In Parker Drilling Management Services v. Newton, 587 U.S. __, 139 S.Ct. 1881 (2019), the U.S. Supreme Court confirmed the Fifth Circuit’s long held position that, under the Outer Continental Shelf Lands Act (OCSLA), state law is borrowed as the applicable federal law only when there is a gap in the coverage of federal law.

Brian Newton worked 14-day hitches on Parker’s drilling platform off the California coast. He worked 12-hour shifts, followed by 12 hours of rest, though he was on call at all times on the platform. While the federal Fair Labor Standards Act (FLSA) requires employers to pay workers for actual hours worked, California law entitles workers to compensation for stand-by hours. California law also mandates a higher minimum wage than what federal law requires.
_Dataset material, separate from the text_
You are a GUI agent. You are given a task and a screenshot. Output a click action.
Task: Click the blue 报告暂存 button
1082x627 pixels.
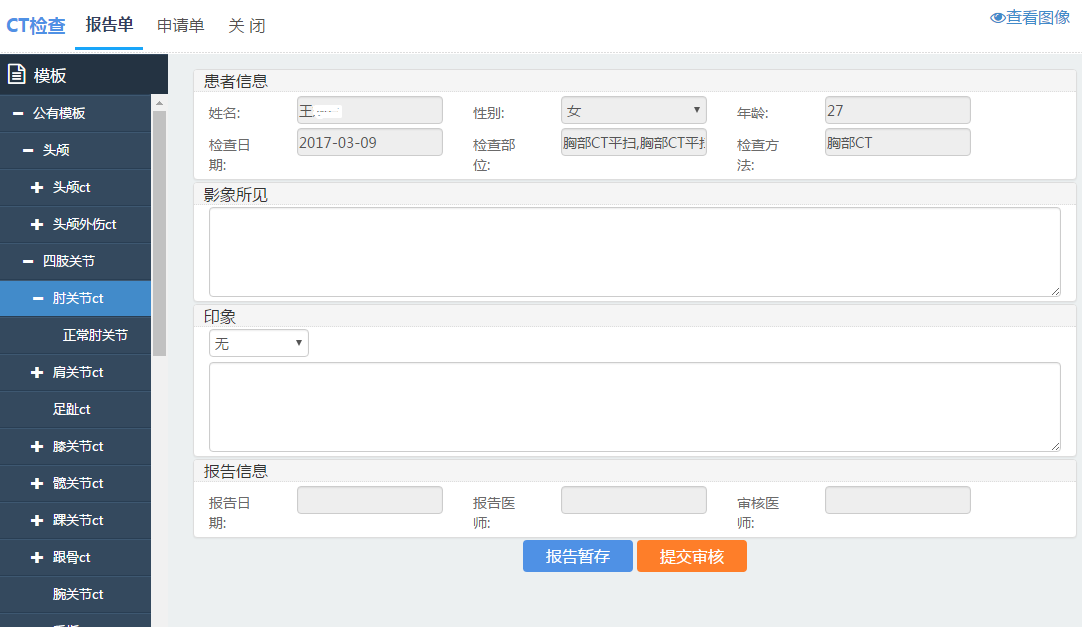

Newton filed a proposed class action arguing that he and other workers were due compensation under California law for all hours spent on the platform. Parker defended by arguing that it properly paid workers under the FLSA, the applicable law pursuant to the OCSLA. The U.S. Court of Appeals for the Ninth Circuit held that California law applied because, while the FLSA does regulate worker pay, it “explicitly permits more protective state wage and hour laws.”

The OCSLA extends federal law to the subsoil and seabed of the outer continental shelf (OCS) and to all structures permanently or temporarily attached to the seabed for the purpose of developing, producing, or exploring for oil. 43 U.S.C. § 1331 et seq. (Notably, OCSLA does not apply to vessels.) It commands that state laws be adopted as federal law on the OCS “[t]o the extent that they are applicable and not inconsistent” with other federal law. § 1333(a)(2)(A) (emphasis added).

The Supreme Court unanimously reversed the Ninth Circuit’s determination that California’s wage and hour laws applied to offshore oil and gas drilling on the OCS. It wrote:

[T]he question is whether federal law has already addressed the relevant issue; if so, state law addressing the same issue would necessarily be inconsistent with existing federal law and cannot be adopted as surrogate federal law. Put another way, to the extent federal law applies to a particular issue, state law is inapplicable.

Moving forward, operators on the OCS can be certain that state wage and hour laws will not apply to those operations. This should make payroll simpler for platform operators with employees off the coasts of multiple states. It should also allow them to avoid conflicting state law in areas other than wage and hours where federal law already provides guidance.